*Extracted data:*
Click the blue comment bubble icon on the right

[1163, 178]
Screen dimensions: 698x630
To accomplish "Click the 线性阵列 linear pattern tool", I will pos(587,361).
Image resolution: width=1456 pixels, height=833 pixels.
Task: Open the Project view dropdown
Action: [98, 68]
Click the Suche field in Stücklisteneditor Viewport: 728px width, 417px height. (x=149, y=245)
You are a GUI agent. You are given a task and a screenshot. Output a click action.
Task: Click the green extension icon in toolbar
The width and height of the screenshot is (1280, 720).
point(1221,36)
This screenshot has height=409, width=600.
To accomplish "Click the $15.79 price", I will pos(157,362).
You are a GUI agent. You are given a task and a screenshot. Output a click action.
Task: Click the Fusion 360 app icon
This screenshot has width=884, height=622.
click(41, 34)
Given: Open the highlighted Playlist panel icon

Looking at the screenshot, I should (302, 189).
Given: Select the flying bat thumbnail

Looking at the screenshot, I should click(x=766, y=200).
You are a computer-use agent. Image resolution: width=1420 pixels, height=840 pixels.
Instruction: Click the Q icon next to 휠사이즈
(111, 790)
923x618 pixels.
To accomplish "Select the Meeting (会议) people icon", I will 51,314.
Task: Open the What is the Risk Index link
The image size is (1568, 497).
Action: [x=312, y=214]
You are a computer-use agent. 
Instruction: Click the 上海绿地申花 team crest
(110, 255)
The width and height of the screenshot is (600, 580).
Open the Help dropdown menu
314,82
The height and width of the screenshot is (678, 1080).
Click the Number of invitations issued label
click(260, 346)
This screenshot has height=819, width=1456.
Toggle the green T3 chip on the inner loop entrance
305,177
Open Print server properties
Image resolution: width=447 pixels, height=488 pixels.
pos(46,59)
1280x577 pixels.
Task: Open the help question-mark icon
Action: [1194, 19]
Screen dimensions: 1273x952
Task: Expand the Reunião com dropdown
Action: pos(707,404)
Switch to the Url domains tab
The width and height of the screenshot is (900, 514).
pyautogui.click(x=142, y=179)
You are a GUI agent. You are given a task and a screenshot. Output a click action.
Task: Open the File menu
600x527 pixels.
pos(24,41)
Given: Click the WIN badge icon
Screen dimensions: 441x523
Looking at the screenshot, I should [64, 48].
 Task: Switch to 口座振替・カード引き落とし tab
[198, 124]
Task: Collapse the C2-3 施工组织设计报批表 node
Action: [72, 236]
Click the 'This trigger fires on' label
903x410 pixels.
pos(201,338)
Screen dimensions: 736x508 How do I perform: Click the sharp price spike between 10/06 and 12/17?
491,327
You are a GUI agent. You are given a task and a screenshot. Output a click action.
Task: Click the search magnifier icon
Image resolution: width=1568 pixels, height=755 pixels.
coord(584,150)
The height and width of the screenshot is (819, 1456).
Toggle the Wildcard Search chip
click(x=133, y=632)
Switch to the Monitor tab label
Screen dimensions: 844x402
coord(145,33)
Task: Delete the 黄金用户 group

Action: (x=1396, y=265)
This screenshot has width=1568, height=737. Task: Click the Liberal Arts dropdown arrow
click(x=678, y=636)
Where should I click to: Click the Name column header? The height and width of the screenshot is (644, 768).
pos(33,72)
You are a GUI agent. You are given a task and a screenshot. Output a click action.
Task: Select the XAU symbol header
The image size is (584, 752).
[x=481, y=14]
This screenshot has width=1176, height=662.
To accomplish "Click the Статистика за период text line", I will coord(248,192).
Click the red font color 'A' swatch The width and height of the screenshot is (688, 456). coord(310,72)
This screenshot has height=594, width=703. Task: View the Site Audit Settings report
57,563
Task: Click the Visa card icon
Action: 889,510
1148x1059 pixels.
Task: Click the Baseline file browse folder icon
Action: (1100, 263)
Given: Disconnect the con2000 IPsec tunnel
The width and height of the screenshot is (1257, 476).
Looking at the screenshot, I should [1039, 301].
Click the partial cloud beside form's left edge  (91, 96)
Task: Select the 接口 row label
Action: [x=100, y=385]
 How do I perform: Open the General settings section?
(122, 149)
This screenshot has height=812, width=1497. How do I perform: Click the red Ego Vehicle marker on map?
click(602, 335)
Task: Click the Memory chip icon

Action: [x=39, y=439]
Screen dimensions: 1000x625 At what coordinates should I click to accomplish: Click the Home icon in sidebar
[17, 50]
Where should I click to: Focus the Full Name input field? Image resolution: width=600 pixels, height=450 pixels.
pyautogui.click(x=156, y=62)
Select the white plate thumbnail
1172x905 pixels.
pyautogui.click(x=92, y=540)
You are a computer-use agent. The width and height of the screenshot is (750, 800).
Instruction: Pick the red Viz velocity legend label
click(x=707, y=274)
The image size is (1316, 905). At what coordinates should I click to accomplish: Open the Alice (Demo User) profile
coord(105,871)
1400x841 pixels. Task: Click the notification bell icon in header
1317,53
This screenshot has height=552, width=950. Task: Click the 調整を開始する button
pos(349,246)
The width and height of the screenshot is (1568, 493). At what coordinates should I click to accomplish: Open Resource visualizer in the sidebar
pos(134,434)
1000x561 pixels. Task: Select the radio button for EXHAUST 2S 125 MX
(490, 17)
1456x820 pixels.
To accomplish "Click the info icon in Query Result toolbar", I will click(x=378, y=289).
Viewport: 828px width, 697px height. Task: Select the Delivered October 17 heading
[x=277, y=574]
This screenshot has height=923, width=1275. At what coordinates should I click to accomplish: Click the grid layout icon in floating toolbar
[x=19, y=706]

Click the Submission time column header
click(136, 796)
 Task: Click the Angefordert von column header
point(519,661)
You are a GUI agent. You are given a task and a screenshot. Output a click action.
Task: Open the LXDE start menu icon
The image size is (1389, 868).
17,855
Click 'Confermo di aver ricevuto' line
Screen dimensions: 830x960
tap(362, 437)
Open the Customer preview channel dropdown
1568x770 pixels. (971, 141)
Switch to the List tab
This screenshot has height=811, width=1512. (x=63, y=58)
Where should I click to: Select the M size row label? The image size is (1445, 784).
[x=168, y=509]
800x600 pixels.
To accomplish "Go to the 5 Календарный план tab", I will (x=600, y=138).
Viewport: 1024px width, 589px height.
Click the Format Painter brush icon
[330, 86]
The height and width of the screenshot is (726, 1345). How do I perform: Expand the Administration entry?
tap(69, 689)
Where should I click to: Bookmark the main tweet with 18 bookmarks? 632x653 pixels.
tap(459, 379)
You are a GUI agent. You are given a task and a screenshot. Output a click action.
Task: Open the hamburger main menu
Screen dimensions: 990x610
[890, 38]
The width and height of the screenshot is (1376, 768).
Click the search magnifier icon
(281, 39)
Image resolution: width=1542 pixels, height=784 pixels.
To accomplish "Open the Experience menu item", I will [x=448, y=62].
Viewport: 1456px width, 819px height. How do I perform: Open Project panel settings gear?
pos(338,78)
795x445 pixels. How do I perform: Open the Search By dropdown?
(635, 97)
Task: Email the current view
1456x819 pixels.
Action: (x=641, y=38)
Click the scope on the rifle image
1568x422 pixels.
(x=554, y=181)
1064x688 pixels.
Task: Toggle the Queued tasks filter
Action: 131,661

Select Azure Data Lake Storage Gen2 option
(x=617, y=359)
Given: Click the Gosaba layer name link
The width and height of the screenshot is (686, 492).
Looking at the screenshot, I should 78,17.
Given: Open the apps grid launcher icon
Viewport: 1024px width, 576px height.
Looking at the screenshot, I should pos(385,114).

*Work to be completed:*
Reproduce the items character for character, from the line containing "Screen dimensions: 1000x625" through the line containing "pyautogui.click(x=92, y=540)", with both of those lines included.

*Result for this exercise:*
Screen dimensions: 1000x625 At what coordinates should I click to accomplish: Click the Home icon in sidebar
[17, 50]
Where should I click to: Focus the Full Name input field? Image resolution: width=600 pixels, height=450 pixels.
pyautogui.click(x=156, y=62)
Select the white plate thumbnail
1172x905 pixels.
pyautogui.click(x=92, y=540)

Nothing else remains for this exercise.